Dans la zone arctique du district autonome de Iamal-Nénétsie, «Gazprom Neft» a découvert l’un des gisements pétroliers les plus importants des 30 dernières années. Le gisement se situe dans les zones sous licence de Ioujno-Nowoportovskoïe et Saletinski. Les réserves géologiques sont estimées à environ 55 millions de tonnes de pétrole.
Le nouveau gisement fait partie d’un vaste cluster pétrolier et gazier situé au sud de la péninsule de Iamal, qui comprend déjà les zones de Ioujno-Nowoportovskoïe, Sourovy et Saletinski. Il a été nommé en l’honneur d’Alexeï Kontorovitch, l’un des fondateurs de l’école scientifique russe de géologie du pétrole et du gaz, dont les recherches ont contribué de manière déterminante au développement de l’exploitation pétrolière et gazière en Sibérie occidentale.
Selon le président-directeur général de «Gazprom Neft», Alexandre Dioukov, cette découverte souligne le potentiel toujours considérable de la base de ressources russe, en particulier dans l’Arctique et en Sibérie orientale. Le projet apporte également une contribution importante à la mise en œuvre de la stratégie énergétique de la Russie à l’horizon 2050, dans laquelle le développement des projets arctiques joue un rôle central.

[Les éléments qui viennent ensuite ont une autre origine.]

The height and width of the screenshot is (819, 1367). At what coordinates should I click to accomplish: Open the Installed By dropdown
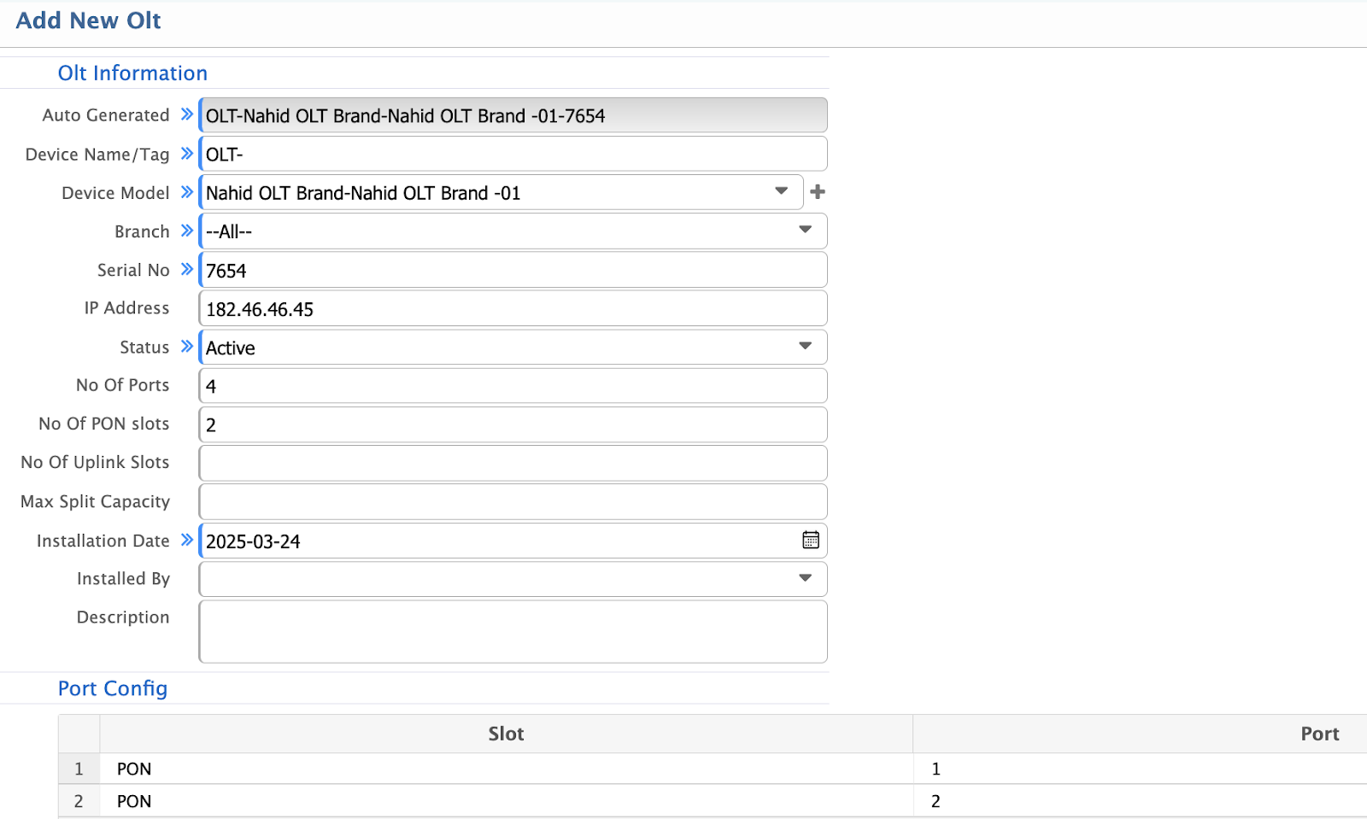point(805,578)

La découverte est le résultat d’un programme d’exploration géologique de trois ans. Des méthodes modernes de sismique 2D et 3D ainsi que des modèles numériques géologiques et hydrodynamiques du sous-sol ont été utilisés. Un puits d’exploration a atteint une profondeur d’environ 2 700 mètres et a confirmé des flux économiquement exploitables de pétrole à faible teneur en soufre et à faible viscosité, ainsi que de gaz et de condensats. Les travaux de forage ont été coordonnés 24 heures sur 24 par le centre de gestion des forages de Tioumen, des solutions numériques permettant une surveillance en temps réel et des prévisions précises.
Au cours des prochaines années, d’autres mesures d’exploration sont prévues afin d’étudier en détail la structure du gisement et de poser les bases de son exploitation industrielle.